First line treatment for localized involvement of cutaneous sarcoidosis, which is typically less than 5% of the total body surface area, usually involves intralesional (injected) or topical corticosteroids (Khawar et al., 2021). Facial and genital lesions usually are managed with medium (rather than high-potency) topical corticosteroids, because of an increased risk of treatment-induced skin atrophy (Khawar et al., 2021). Systemic glucocorticoids are commonly reserved as second-line treatment for skin manifestations which are rapidly spreading, may result in permanent disfigurement, or are nonresponsive to topical and intralesional steroids (Khawar et al., 2021). Extensive disease and patients with corticosteroid dependence require antimalarial agents (hydroxychloroquine or chloroquine) and methotrexate (Khawar et al., 2021).

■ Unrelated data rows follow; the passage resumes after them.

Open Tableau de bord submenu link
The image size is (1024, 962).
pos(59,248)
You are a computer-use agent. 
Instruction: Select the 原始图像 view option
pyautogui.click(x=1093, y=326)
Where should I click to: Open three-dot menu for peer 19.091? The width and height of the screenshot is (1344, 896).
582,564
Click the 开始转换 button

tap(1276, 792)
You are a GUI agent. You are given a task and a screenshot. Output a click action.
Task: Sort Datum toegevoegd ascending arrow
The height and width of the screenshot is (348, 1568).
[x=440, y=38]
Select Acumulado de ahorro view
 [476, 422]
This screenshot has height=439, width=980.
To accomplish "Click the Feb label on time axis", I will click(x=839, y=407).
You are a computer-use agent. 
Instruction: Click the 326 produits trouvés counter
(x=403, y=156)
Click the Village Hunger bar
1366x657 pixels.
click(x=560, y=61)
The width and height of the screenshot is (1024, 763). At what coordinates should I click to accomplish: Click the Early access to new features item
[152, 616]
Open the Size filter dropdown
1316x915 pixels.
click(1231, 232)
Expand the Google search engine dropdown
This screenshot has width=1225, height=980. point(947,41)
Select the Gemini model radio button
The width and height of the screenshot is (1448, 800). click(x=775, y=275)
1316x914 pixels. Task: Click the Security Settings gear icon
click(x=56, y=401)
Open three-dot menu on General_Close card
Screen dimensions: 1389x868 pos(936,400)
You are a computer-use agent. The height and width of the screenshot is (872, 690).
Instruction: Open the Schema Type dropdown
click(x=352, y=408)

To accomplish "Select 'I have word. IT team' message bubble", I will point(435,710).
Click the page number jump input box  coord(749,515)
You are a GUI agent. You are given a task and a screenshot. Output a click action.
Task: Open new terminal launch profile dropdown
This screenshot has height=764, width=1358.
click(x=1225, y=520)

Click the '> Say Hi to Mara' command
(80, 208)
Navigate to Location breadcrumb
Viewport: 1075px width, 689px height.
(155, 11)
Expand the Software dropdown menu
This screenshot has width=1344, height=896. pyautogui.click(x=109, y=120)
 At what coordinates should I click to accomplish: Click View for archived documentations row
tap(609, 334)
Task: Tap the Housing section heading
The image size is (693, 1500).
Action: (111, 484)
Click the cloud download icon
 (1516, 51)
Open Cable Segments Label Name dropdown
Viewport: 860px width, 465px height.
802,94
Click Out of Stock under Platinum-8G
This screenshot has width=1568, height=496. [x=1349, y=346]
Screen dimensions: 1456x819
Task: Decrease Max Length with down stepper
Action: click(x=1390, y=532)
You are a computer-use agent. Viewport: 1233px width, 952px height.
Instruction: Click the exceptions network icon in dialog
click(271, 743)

Khawar, Chatta & Sandhu, 2021. Cutaneous manifestations of sarcoidosis. Journal of the Dermatology Nurses’ Association, 13(4), 219-223. DOI:10.1097/JDN.0000000000000626.
Jadotte, Y. T., Abdel Hay, R., Salphale, P., Mocellin, S., Kumar, S., Niazi, A., & Pilati, P. (2018). Interventions for cutaneous sarcoidosis. The Cochrane Database of Systematic Reviews, 2018(8), CD010817.